É natural que no dia seguinte, a analogia da conquista tenha contaminado todo o noticiário e até a própria vencedora, que chamou o feito de “meu momento jogador de futebol”. A conquista de Fernanda Torres e do filme reforçam nosso orgulho, prestígio e senso de identidade nacional, ironicamente, na semana em que um atentado à democracia e tentativa de resgate da infâmia ditatorial completa dois anos de seu fracasso.
“Eu acredito que há um aspecto simbólico da maior relevância na proximidade do 6 de janeiro e dessa imensa vitória de Fernanda Torres com o 8 do 1. É quase um lembrete. Dizem que a história é isso. É preciso lembrar do que aconteceu há dois anos para que não permitamos que isso se repita”, afirma a historiadora e antropóloga Lilia Moritz Schwarcz.
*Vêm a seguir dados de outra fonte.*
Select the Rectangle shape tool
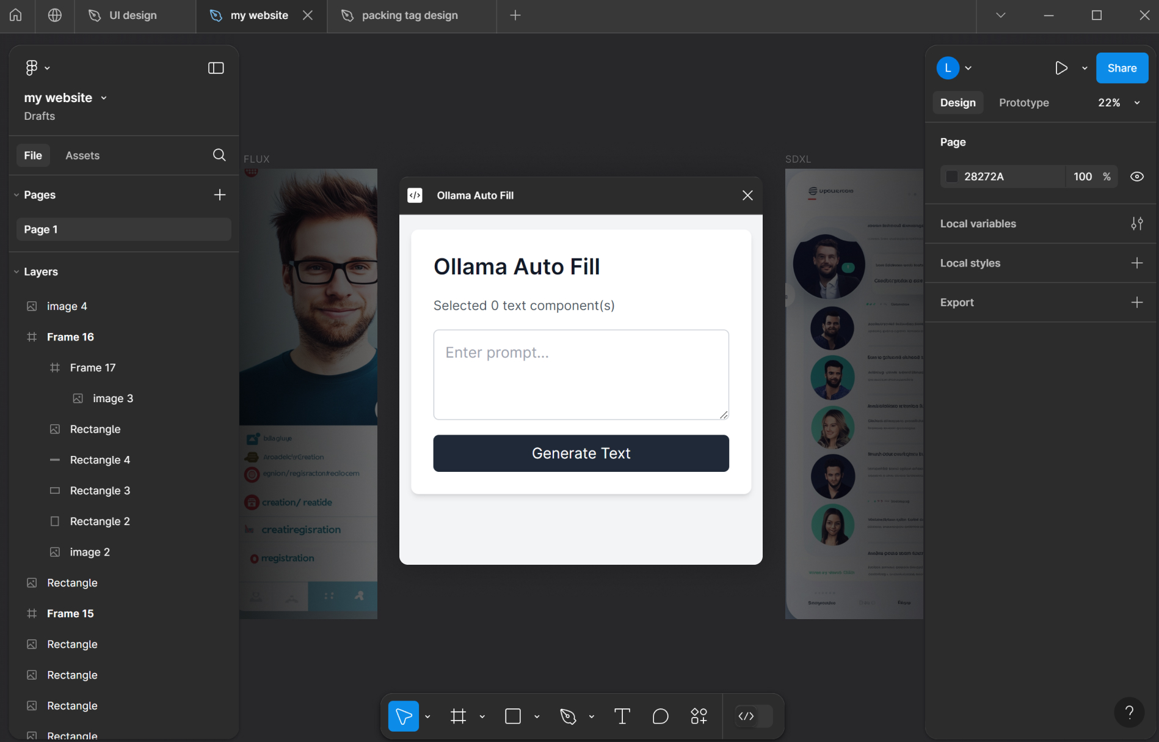 513,716
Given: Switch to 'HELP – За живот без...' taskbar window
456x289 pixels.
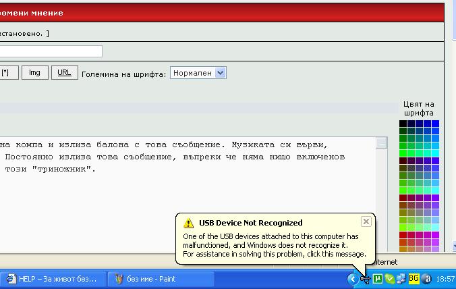Looking at the screenshot, I should [52, 278].
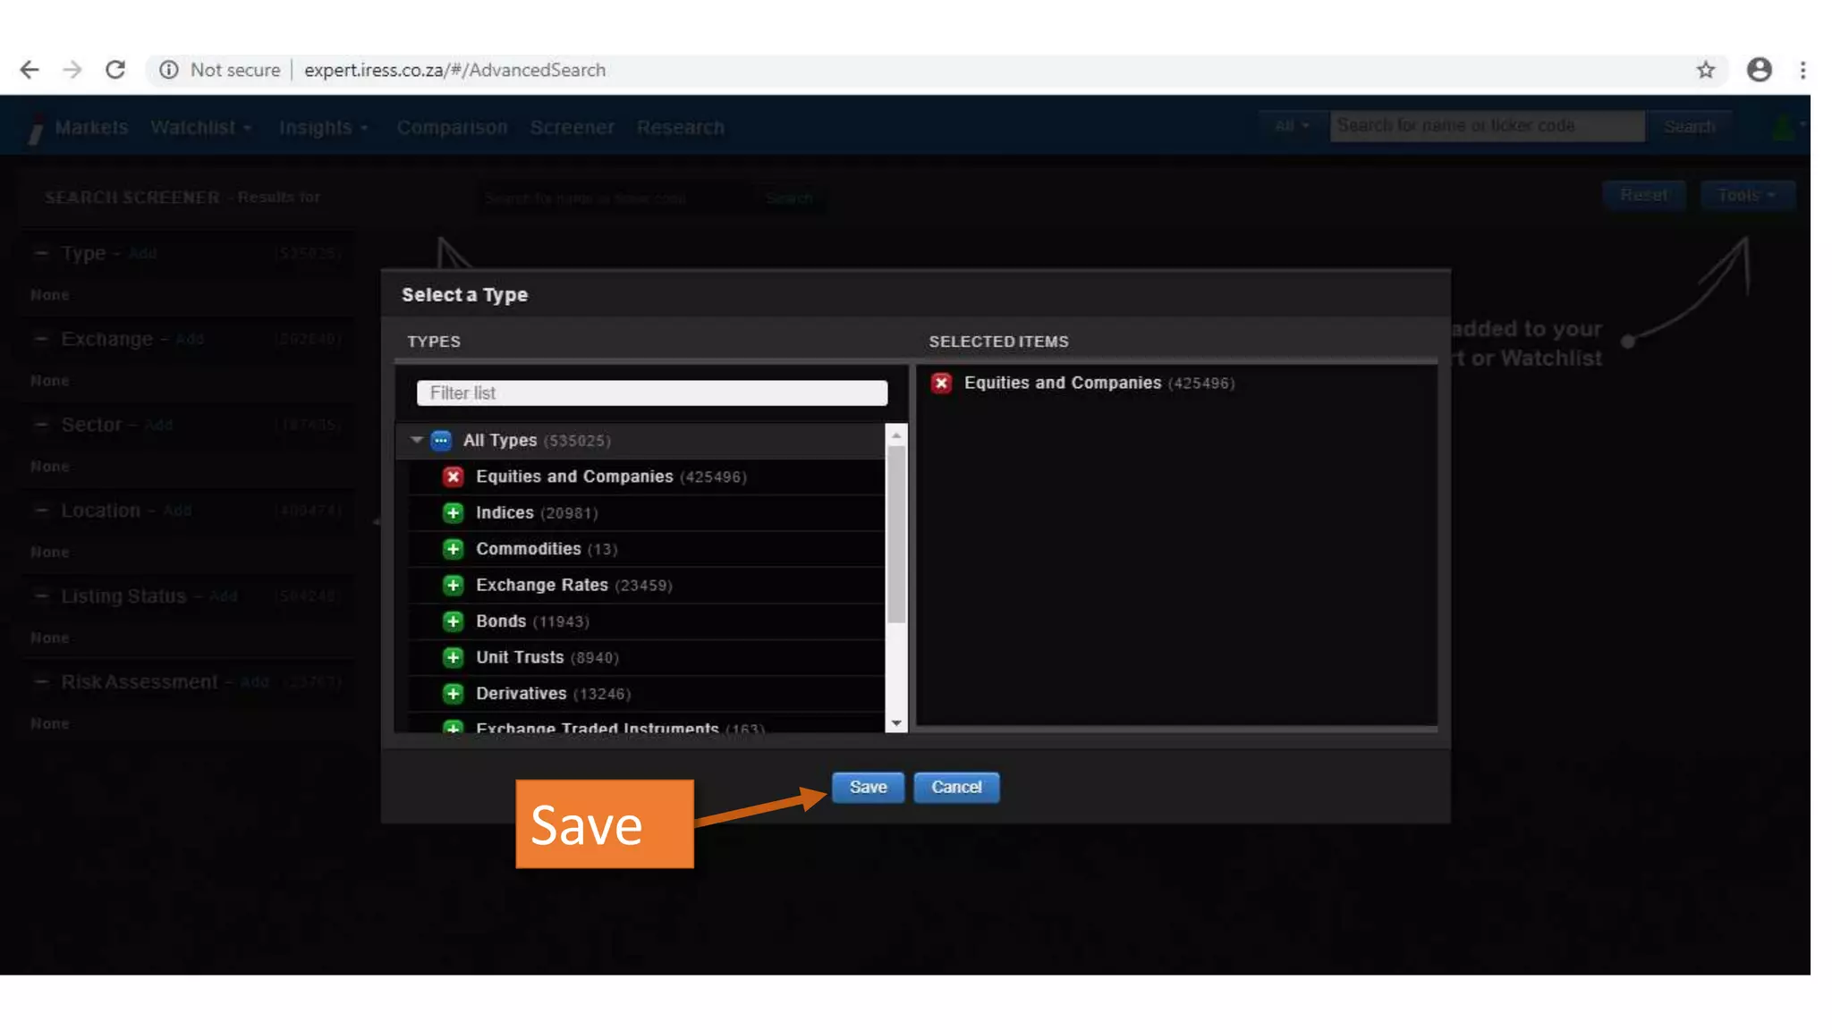
Task: Click the Save button
Action: tap(867, 787)
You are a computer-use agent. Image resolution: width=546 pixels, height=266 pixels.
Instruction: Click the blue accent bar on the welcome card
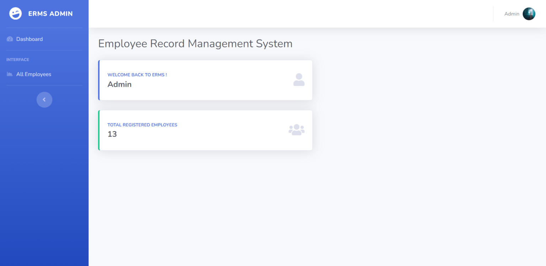(99, 80)
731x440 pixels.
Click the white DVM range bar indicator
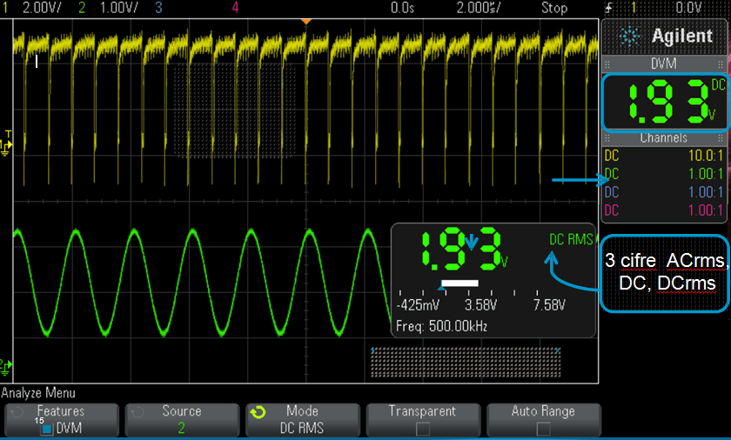(x=460, y=283)
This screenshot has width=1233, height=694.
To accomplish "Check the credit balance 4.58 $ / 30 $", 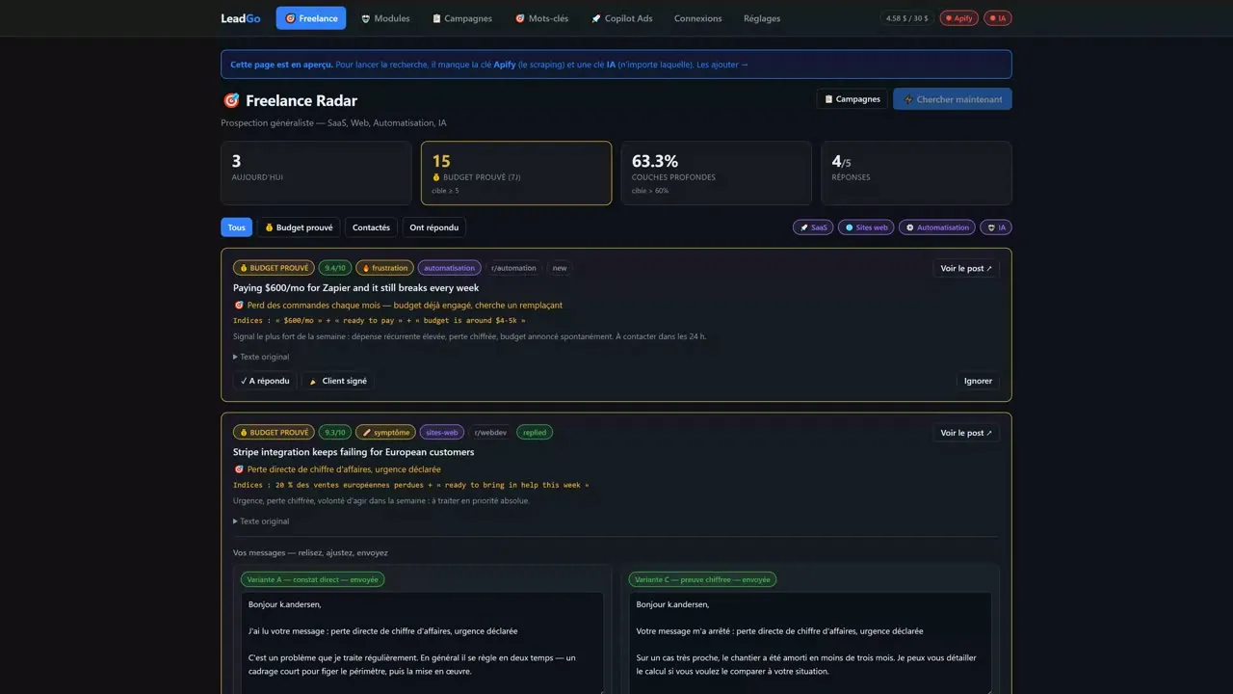I will point(907,18).
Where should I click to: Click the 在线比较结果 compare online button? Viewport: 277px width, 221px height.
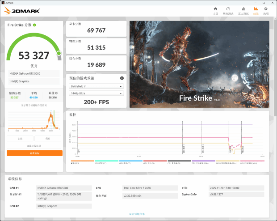pos(34,146)
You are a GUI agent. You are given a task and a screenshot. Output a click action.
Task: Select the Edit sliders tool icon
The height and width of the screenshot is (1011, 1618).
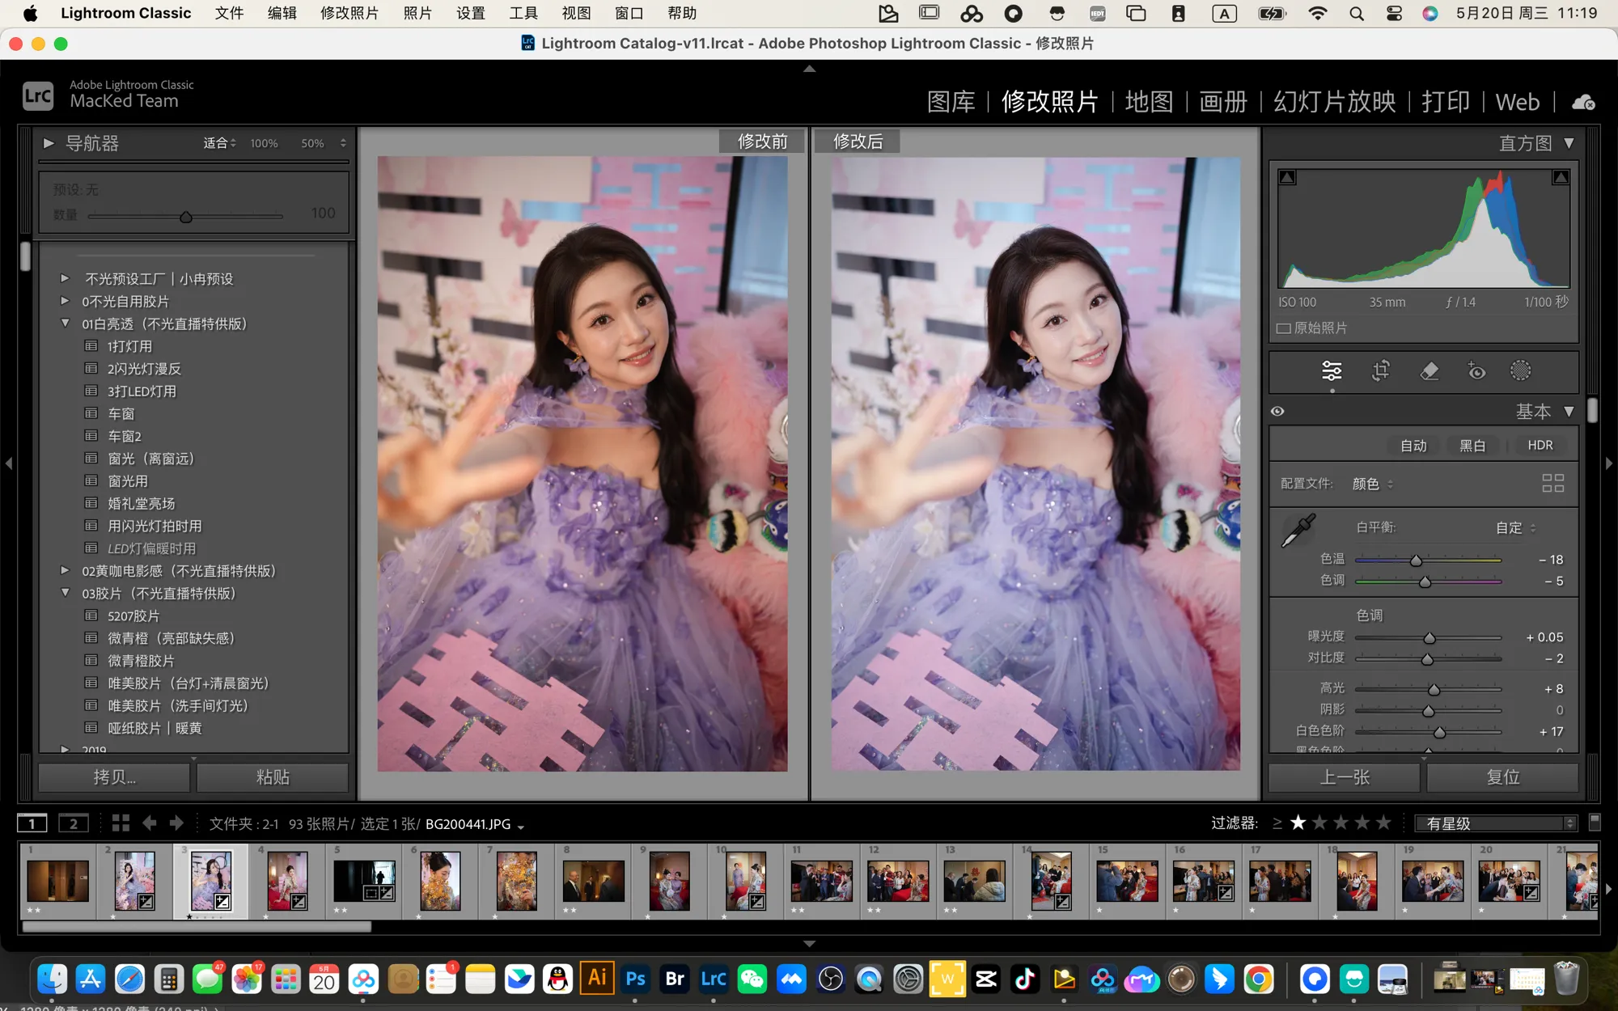tap(1332, 371)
O presidente Luiz Inácio Lula da Silva, que parabenizou Torres após o Globo de Ouro, discursou na quarta, 8, em cerimônia que compôs uma série de eventos em referência aos episódios da fatídica data e lembrou: “Se ainda estamos aqui, é porque a democracia venceu”.
O escritor e poeta Oscar Wilde sentenciou com propriedade a função artística há 143 anos em The English Renaissance of Art: “O bem que obtemos da arte não é o que aprendemos com ela; é o que nos tornamos por meio dela. Sua verdadeira influência será dar à mente aquele entusiasmo, acostumando-a a exigir dela tudo o que pode fazer para reorganizar os fatos da vida comum para nós”.
O aforismo serve como uma luva no caso de Ainda estou aqui, dirigido por Walter Salles, onde Torres revive a história real de Eunice Paiva, advogada e mãe do escritor Marcelo Rubens Paiva. Ela passou 25 anos buscando a verdade sobre Rubens Paiva (interpretado no longa por Selton Mello), seu marido que foi sequestrado pelo regime dentro de casa no feriado de 20 de janeiro de 1971 e morto sob tortura pela ditadura militar.
Fernanda Torres brilha em cena ao dar o tom sóbrio e discreto de Eunice Paiva que, após o desaparecimento do marido em 1971 tornou-se uma importante voz na luta pelos direitos humanos
O crítico de cinema Pablo Villaça pontua que ainda são produzidos poucos filmes sobre a ditadura no Brasil. “O cinema é o registro da memória, ele ajuda a despertar a consciência coletiva sobre determinados períodos da história. No caso de Ainda Estou Aqui, Walter Salles, com muita sensibilidade, conseguiu o mérito da identificação com o espectador porque se trata de uma família de classe média perseguida. Não é um guerrilheiro, não é a história do Batismo de Sangue, do Frei Betto. É importante frisar que o medo da repressão naquela época atingia todo mundo”, explica.
Para o professor de Filosofia Política Edson Teles, “o filme permite-nos conhecer a ditadura militar brasileira, colaborando para reparar o sofrimento das famílias dos opositores desaparecidos e de todas as vítimas do regime de exceção. No entanto, sua narrativa vai além disso, mostrando a relevância e as dificuldades na elaboração da memória coletiva (nacional ou familiar), em especial quando se trata de lembranças e esquecimentos sobre momentos traumáticos e violentos”.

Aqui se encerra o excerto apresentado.